Hypophosphatasia (HPP) is a rare inherited disorder characterised by rickets and low circulating concentrations of total alkaline phosphatase (ALP) caused by mutations in ALPL. Severe HPP presents in childhood but milder forms can present in adulthood. The prevalence and clinical features of adult HPP are poorly defined. The aim of this study was to evaluate the prevalence and clinical significance of low serum total alkaline phosphatase (ALP) levels in a clinic-based population of adult osteoporotic patients. We searched for patients with low ALP in a cohort of 3285 patients referred to an osteoporosis clinic over a 10-year period and performed mutation screening of ALPL in those with low ALP (≤40U/L) on two or more occasions. These individuals were matched with four clinic controls with a normal ALP. We also evaluated the prevalence of low ALP and ALPL mutations in 639 individuals from the general population from the same region. We identified 16/3285 (0.49%) clinic patients with low ALP and 14 (87.5%) had pathogenic variants in ALPL. Ten of these individuals were heterozygous for mutations previously described in HPP and two were heterozygous for novel mutations (p.Arg301Trp and p.Tyr101X). These mutations were not found in clinic controls or in the general population.
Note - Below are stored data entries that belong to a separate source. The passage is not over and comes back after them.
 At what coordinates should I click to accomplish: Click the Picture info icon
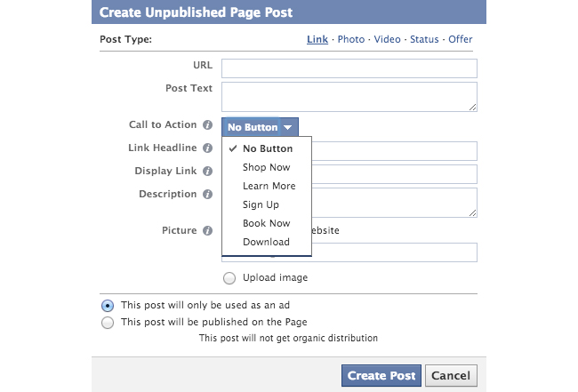207,230
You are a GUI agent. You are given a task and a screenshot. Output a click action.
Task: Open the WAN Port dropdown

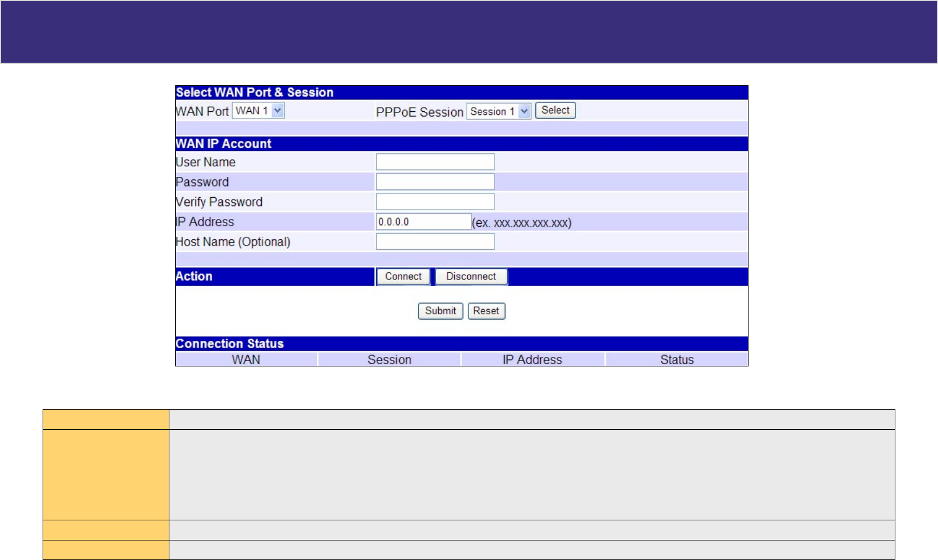[259, 111]
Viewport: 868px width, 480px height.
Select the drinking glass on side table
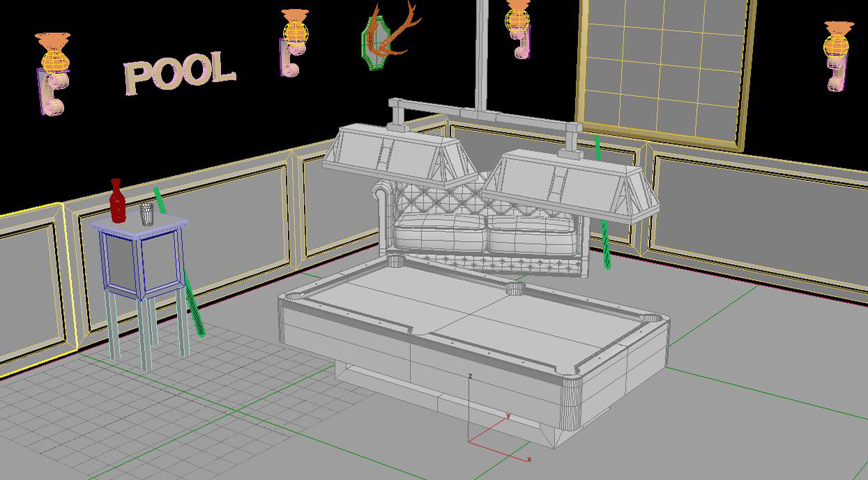[146, 213]
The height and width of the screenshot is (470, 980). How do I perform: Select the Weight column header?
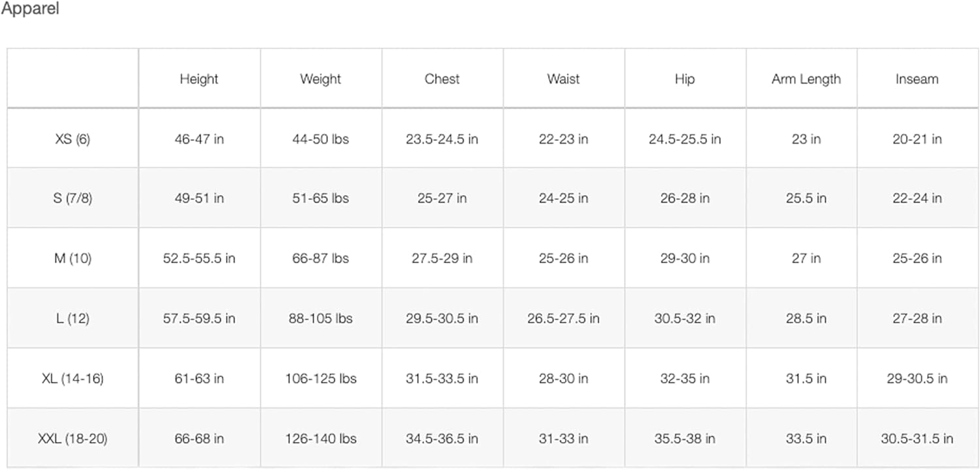pyautogui.click(x=320, y=79)

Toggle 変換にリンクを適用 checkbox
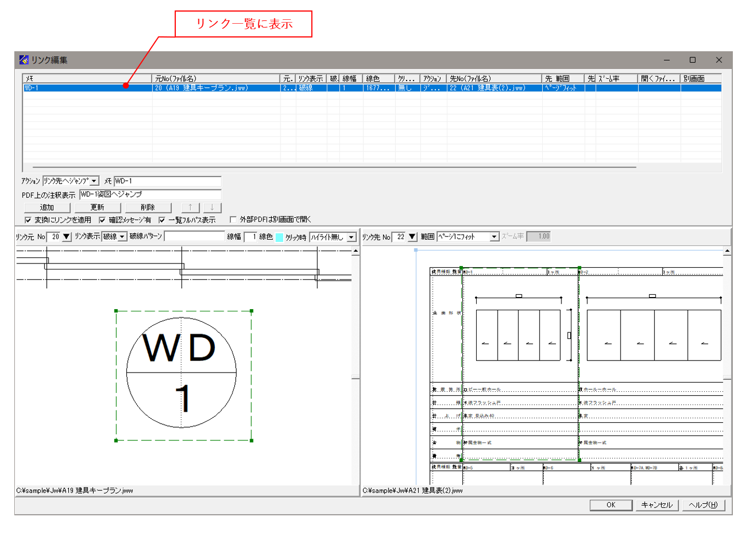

Eight patients with low ALP, including four with ALPL mutations, were treated with bisphosphonates for an average of 6.5 years. In these individuals, the rate of fractures during treatment was comparable to that in normal ALP clinic controls who were treated with bisphosphonates. We conclude that heterozygous loss-of-function mutations in ALPL are common in osteoporosis patients with low ALP. Further studies are required to determine how best these individuals should be treated.